At least they were, until Buckley made it the law of the land that the two were identical. Literally, identical.
Now what we have are people using this misguided idea to argue that when somebody speaks on behalf of a candidate, they are literally making a contribution to his campaign. If you're going to say that "when one spends money, one speaks" then one must also accept the absurd corollary, that "when one speaks, one spends money."
My point was: there was no need to conflate the ideas of spending and speaking, in order to preserve the unfettered right to make campaign contributions. By simply upholding the right to spend one's money as one chooses, the SCOTUS could have avoided this mess (the one in the article). It never had to be a speech issue at all.
Only the sentimental notion that "sending money to my favorite candidate is an expression of my thoughts" drives this conundrum. One's subjective feeling of glee at furthering the cause of a candidate does not make writing a check a speech act. It is a common misconception, now made into law. And the flip side of that misconception is now coming home to roost.
independent worm,
So are you saying that the first amendment protects only the political content of an expression or communication? So all other speach may be regulated as commerce? Who decides what is political? If I for some strange reason decided to picket a grocery store with signs telling them to lower their price of milk, how is that different from buying milk from a competitor, and thus giving them the same information, that I think their price is too high. Would you take the stand that both of these are commercial transactions? All commercial exchanges involve elements of information exchange... about price, quality, satisfaction, whatever.
To put it in a more purely political context, should I be permitted to organize a large rally opposing a gasoline tax and printing many signs opposing such a tax, but not allowed to support with money a candidate whose main issue is to overturn that very tax. Would I be allowed to drive to the next state over and fill my tank there if they had no such tax? Surely if I did this regularly, there would be plenty of information going to the legislature that the tax is being evaded in a legal commercial manner. Why should supporting the candidate be the only method of speech that is regulated and considered commerce?
I fear a world where we attempt to separate commerce and speech totally... What if congress passed a law outlawing all printing presses? Surely by your view this would be legal since it would be content neutral, and only affecting the commercial transaction of putting ink on paper (Or in your example, buying the pen and paper).

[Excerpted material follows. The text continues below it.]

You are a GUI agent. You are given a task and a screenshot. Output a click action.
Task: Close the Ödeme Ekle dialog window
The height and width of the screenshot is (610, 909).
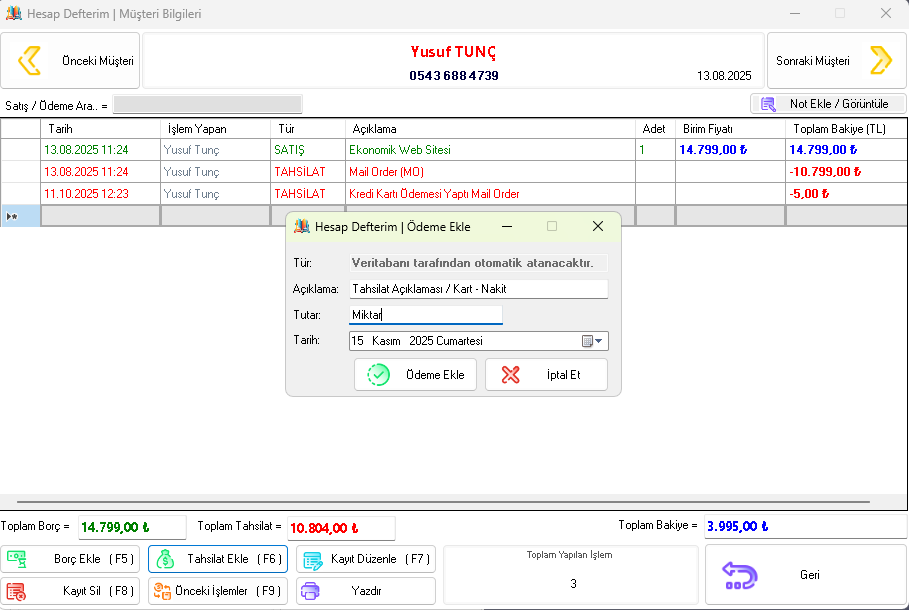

If I pay a vagrant to leave me alone and stop asking for spare change, is that commerce or speach? Or does it depend upon my motivations for giving him the money? What if I give him a place to stay? Am I bribing him? Why do you assume that paying a politician to help him win is the same as a bribe? Would not all such payments to advocacy groups be bribes? If I went insane and contributed to the Sierra Club is that not political speech? What about subscribing to Reason? Is all this purely commerce, sice money is changing hands?